• _Texto fornecido_:
★ ★ ★ ★

Folha de S. Paulo


Atletas transgêneros têm caminho mais fácil para a Olimpíada

A certidão de nascimento mostra um nome masculino. Mas é uma mulher quem chega para competir.

A cena pode até ainda causar estranhamento, mas deve deixar de ser tabu nos Jogos Olímpicos. (E o mesmo vale para quem nasceu mulher e quer competir entre homens).

Os atletas transgêneros poderão disputar Olimpíadas sem terem mais de passar por cirurgia de mudança de sexo –essas pessoas têm identidade ou expressão de gênero diferente de seu sexo de nascimento.

Não faltam críticas e controvérsias. Mas inegavelmente foi um passo enorme dado pelo COI (Comitê Olímpico Internacional) neste ano para diminuir o preconceito.

A decisão não é uma regra, serve apenas como recomendação às federações que comandam as modalidades. São elas que definem quem pode ou não disputar seus torneios. E muitas nem sequer possuem regulamentações sobre transgêneros.

Antigamente, para serem liberados, eles precisavam passar por cirurgia nos genitais e por ao menos dois anos de terapia hormonal.

A operação não é mais necessária, mas há alguns detalhes na nova diretriz. Mulheres que se tornaram homens poderão competir em eventos masculinos sem restrições.

Já os homens precisarão manter seus níveis de testosterona dentro de um limite estabelecido durante pelo menos um ano.

Trata-se de uma questão biológica. A testosterona é um hormônio que aumenta a força do indivíduo, e o corpo masculino produz naturalmente mais do que o feminino.

Deixar um transgênero competir sem o controle hormonal poderia lhe dar uma vantagem injusta sobre as outras mulheres.

O COI diz que os avanços das legislações no mundo e dos direitos humanos o inspiraram a mudar as regras sobre cirurgia obrigatória.

A Corte Arbitral do Esporte já havia dado um passo nesta direção em 2015 na decisão sobre o caso de Dutee Chand. A indiana foi suspensa pela Iaaf (federação internacional de atletismo) por ter níveis de testosterona acima do permitido para atletas do sexo feminino. Ela é mulher, mas seu corpo produz naturalmente quantidade maior da substância.

★ ★ ★ ★

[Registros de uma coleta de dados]

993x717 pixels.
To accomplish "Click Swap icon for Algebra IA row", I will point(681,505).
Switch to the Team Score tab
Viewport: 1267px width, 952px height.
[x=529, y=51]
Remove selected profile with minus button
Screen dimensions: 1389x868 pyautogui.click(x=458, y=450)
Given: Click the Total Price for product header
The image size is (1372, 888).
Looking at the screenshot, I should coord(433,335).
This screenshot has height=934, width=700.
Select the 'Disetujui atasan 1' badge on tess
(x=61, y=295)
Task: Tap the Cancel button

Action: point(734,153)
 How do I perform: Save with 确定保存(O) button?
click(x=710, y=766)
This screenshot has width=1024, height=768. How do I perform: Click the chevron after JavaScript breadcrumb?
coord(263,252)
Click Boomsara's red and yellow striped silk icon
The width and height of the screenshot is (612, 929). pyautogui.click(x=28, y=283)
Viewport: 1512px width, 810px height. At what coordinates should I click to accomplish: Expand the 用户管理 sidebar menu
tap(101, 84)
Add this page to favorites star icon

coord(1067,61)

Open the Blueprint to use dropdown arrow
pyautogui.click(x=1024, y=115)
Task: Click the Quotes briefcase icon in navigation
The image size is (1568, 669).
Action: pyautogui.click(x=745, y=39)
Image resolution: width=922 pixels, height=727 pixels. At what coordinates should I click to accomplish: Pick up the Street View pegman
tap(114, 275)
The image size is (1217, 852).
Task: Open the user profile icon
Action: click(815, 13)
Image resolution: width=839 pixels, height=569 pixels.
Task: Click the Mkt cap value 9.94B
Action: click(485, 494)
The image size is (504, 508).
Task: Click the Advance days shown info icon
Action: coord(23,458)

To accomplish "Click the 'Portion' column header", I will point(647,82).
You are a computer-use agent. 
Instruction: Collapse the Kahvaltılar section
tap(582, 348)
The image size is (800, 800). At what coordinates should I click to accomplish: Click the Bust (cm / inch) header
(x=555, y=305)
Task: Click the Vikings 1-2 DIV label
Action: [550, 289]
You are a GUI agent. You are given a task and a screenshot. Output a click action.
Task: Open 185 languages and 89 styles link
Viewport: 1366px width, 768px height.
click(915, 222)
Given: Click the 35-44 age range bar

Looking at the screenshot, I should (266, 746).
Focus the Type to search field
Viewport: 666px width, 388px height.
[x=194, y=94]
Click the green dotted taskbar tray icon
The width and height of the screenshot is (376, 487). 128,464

★ ★ ★ ★

• _Enunciado_: Por favor, retome o texto sobre atletas transgêneros nos Jogos Olímpicos a partir do ponto em que ele para, logo depois da frase sobre o corpo de Dutee Chand produzir naturalmente quantidade maior da substância.

• _Resposta abaixo_:
A atleta não aceitou a imposição de se submeter a uma cirurgia e passar por tratamentos hormonais. Apelou à CAS e ganhou.

Graças a ela, mulheres na mesma situação podem competir sem ter sua feminilidade questionada.

A Iaaf tem até 2017 para provar ou não que atletas do sexo feminino com níveis altos de testosterona produzida naturalmente pelo corpo levam vantagem. Se isso acontecer, a regra pode ser mudada novamente.

Para definir quem pode ou não disputar eventos femininos, já foram feitos no passado exames dos genitais e testes de DNA. A última norma determinava limites para o nível de testosterona. Mas nenhum dos métodos se provou de fato eficaz.

O que tinham em comum era um efeito colateral: a exposição pública das atletas e o preconceito com quem tem aparência masculinizada.

Ainda há muitas dúvidas sobre a performance dos atletas quando falamos das questões de gênero. Uma preocupação correta é a de garantir disputas justas para todos.

Mas enquanto todas as dúvidas não são respondidas, as decisões dos juízes e do COI têm ao menos apontado para um bom caminho, que preserva a dignidade dos esportistas e anda na direção oposta à do preconceito e da exclusão.